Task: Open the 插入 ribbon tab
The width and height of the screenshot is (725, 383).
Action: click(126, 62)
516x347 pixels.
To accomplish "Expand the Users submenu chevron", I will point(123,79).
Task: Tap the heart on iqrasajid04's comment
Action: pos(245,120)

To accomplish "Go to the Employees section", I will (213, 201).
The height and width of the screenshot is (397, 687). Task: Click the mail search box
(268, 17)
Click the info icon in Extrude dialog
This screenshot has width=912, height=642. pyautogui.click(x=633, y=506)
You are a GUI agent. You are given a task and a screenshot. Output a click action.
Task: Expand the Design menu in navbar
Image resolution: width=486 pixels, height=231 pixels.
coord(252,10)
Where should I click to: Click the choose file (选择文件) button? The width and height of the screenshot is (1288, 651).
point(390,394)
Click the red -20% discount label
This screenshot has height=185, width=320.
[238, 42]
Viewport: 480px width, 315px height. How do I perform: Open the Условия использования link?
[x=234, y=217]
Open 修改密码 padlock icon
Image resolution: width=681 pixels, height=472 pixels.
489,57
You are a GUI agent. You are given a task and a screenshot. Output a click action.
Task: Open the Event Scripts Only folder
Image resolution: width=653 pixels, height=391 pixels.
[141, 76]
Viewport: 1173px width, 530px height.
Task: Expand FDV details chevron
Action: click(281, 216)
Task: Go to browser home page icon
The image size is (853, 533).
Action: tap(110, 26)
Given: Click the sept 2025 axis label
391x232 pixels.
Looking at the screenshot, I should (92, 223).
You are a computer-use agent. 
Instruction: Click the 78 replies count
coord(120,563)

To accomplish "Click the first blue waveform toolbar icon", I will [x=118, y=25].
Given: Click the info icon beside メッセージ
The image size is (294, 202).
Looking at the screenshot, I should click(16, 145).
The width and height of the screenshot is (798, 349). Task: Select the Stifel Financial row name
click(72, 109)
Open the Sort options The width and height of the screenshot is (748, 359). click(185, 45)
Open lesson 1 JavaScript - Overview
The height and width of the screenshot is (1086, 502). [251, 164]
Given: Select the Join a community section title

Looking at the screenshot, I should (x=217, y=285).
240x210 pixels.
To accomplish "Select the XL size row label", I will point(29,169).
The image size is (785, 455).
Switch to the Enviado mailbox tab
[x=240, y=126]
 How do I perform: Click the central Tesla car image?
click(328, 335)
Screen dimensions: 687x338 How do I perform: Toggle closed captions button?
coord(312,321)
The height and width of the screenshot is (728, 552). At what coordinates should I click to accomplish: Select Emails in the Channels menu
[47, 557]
::::
> The problem
Up to and including the line with "Given: Click the sept 2025 axis label", output each line of the entries above exactly, starting from the first.

> Task solution
Task: Open the 插入 ribbon tab
The width and height of the screenshot is (725, 383).
Action: click(126, 62)
516x347 pixels.
To accomplish "Expand the Users submenu chevron", I will point(123,79).
Task: Tap the heart on iqrasajid04's comment
Action: pos(245,120)

To accomplish "Go to the Employees section", I will (213, 201).
The height and width of the screenshot is (397, 687). Task: Click the mail search box
(268, 17)
Click the info icon in Extrude dialog
This screenshot has width=912, height=642. pyautogui.click(x=633, y=506)
You are a GUI agent. You are given a task and a screenshot. Output a click action.
Task: Expand the Design menu in navbar
Image resolution: width=486 pixels, height=231 pixels.
coord(252,10)
Where should I click to: Click the choose file (选择文件) button? The width and height of the screenshot is (1288, 651).
point(390,394)
Click the red -20% discount label
This screenshot has height=185, width=320.
[238, 42]
Viewport: 480px width, 315px height. How do I perform: Open the Условия использования link?
[x=234, y=217]
Open 修改密码 padlock icon
Image resolution: width=681 pixels, height=472 pixels.
489,57
You are a GUI agent. You are given a task and a screenshot. Output a click action.
Task: Open the Event Scripts Only folder
Image resolution: width=653 pixels, height=391 pixels.
[141, 76]
Viewport: 1173px width, 530px height.
Task: Expand FDV details chevron
Action: click(281, 216)
Task: Go to browser home page icon
The image size is (853, 533).
Action: tap(110, 26)
Given: Click the sept 2025 axis label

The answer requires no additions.